Получается, что Гость берет на себя функции Бога, создающего мир заново и не отвечающего за последствия творения. Но ему не нужен ответ, так как на самом деле он реагирует только на желания окружающих и отдает им себя, потому что они того хотят. Опять же имеет смысл провести аналогию между сущностью Гостя и сущностью Творца. В первой части фильма все происходит одновременно—Пазолини настаивает на одновременности, говоря в тексте «Теоремы» о том, что «в нашей истории все события происходят одновременно»11. И поступки Гостя—только ответная реакция на просьбы тех, в чьем доме он находится. Соответственно, у всего происходящего есть определенная схема проявления интереса, заключающая в себе и просьбу, и удовлетворение ее, попытка прикоснуться к некоему абсолюту добра и желания. Во второй части происходит цепочка событий, похожих по внешней фактуре, но принципиально различных по своей сущности.

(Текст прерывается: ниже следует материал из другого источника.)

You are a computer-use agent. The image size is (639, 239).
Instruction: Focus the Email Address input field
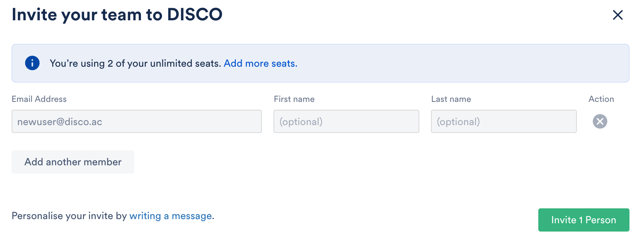(137, 121)
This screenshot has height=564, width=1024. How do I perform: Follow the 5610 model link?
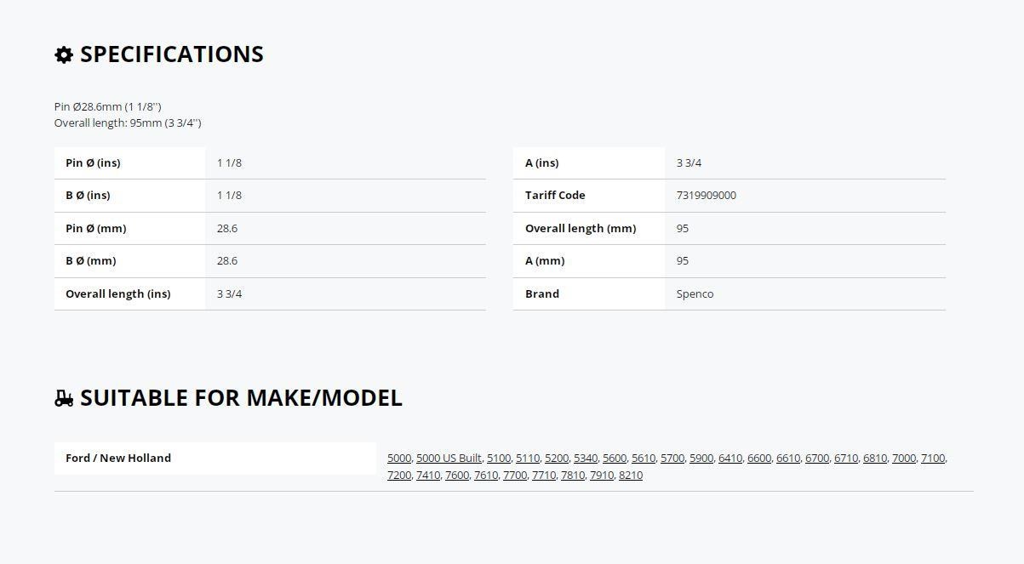click(643, 458)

Служанка, возомнившая себя святой, действительно переживает момент вознесения, но потом желает быть заживо погребенной. Педро начинает осознавать себя художником, и с упоением принимается рисовать, но объектом всех картин оказывается Незнакомец, совершенство которого он передать не в состоянии. И с каким жаром Педро предавался поискам своего стиля, с такой же страстью он надругается над своими далекими от совершенства творениями. Одетта впадает в каталиптическое состояние и, видимо, уже никакое чудо не сможет вернуть ее к жизни. Через общение с Незнакомцем в ней происходит сублимация, а затем и полное вытеснение чувств к отцу. Пережив в реальности комплекс Электры, она перестала существовать для мира. Лючия, до сего времени хорошая хозяйка и верная жена, вдруг погружается в разврат. Ее плоть настолько ненасытна, что она предлагает себя каждому встречному. В финале Лючия замыкает свою сущность в еще более жесткие рамки существования. В эпизоде с пустынным пространством и церквушкой в центре некогда идеальная жена отдает себя на поругание, а потом не может найти выход, тем самым «в конце концов теряет или предает Бога»12.

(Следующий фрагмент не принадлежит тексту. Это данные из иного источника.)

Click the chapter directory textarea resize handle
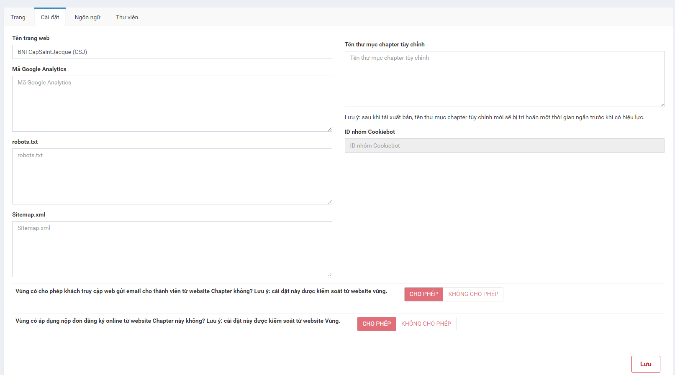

Пытаясь выйти из лабиринта страстей, она блуждает в лабиринте дорог, но вдруг в один момент у нее в душе происходит постижение Божественной силы, «она крестится и замирает у входа»13. Тем самым Пазолини в очередной раз «открывает в себе неизжитую религиозность»14, которая находит свое продолжение в действиях Отца, подарившего свою фабрику рабочим перед возвращением в пустыню.

Намеренная трансформация каждого образа—это не только возвращение к началу, но и обретение некоего универсального времени, природу которого как раз и объяснил всем Незнакомец. И он оставляет своих вновь обретенных возлюбленных для того, чтобы теперь каждый самостоятельно, без его помощи постигал суть мира. Что сделал и Бог—сотворил человека, дал ему право действовать одному в общении с себе подобными, но не с ним. В конечном итоге происходит «возвращение вспять, вплоть до восстановления времени, первоначального, сакрального, времени созидания»15. Таким образом, возвращаясь к началу времени, герои «Теоремы» утрачивают свое экзистенциальное одиночество, обретая тотальное, связанное с потерей присутствия Бога.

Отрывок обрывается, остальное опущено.